Objectives: We aimed to review systematically the evidence from randomised trials of immunomodulatory and immunosuppressive agents other than corticosteroids, immunoglobulin and plasma exchange for CIDP.
Search methods: On 9 July 2012, we searched the Cochrane Neuromuscular Disease Group Specialized Register (July 2012), CENTRAL (2012, Issue 6 in The Cochrane Library), MEDLINE (January 1977 to July 2012), EMBASE (January 1980 to July 2012), CINAHL (January 1982 to July 2012) and LILACS (January 1982 to July 2012). We contacted the authors of the trials identified and other disease experts seeking other published and unpublished trials.
Selection criteria: We sought randomised and quasi-randomised trials of all immunosuppressive agents such as azathioprine, cyclophosphamide, methotrexate, ciclosporin, mycophenolate mofetil, and rituximab and all immunomodulatory agents such as interferon alfa and interferon beta, in participants fulfilling standard diagnostic criteria for CIDP.
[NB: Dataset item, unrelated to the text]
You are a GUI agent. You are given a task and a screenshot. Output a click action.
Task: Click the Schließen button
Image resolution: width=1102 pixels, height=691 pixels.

Data collection and analysis: Two authors independently selected trials, judged their risk of bias and extracted data. We wanted to measure the change in disability after one year as our primary outcome. Our secondary outcomes were change in disability after four or more weeks (from randomisation), change in impairment after at least one year, change in maximum motor nerve conduction velocity and compound muscle action potential amplitude after one year and for those participants who were receiving corticosteroids or intravenous immunoglobulin, the amount of this medication given during at least one year after randomisation. Participants with one or more serious adverse events during the first year was also a secondary outcome.
Main results: Four trials fulfilled the selection criteria, one of azathioprine (27 participants), two of interferon beta-1a (77 participants in total) and one of methotrexate (60 participants). The risk of bias in the two trials of interferon beta-1a for CIDP and the trial of methotrexate was assessed to be low but bias in the trial of azathioprine was judged high. None of these trials showed significant benefit in the primary outcome (measured only in the methotrexate study) or secondary outcomes selected for this review. Severe adverse events occurred no more frequently than in the placebo groups for methotrexate and interferon beta-1a, but participant numbers were low. There was no adverse event reporting in the azathioprine study.
Authors' conclusions: The evidence from randomised trials does not show significant benefit from azathioprine, interferon beta-1a or methotrexate but none of the trials was large enough to rule out small or moderate benefit. The evidence from observational studies is insufficient to avoid the need for randomised controlled trials to discover whether these drugs are beneficial. Future trials should have improved designs, more sensitive outcome measures and longer durations.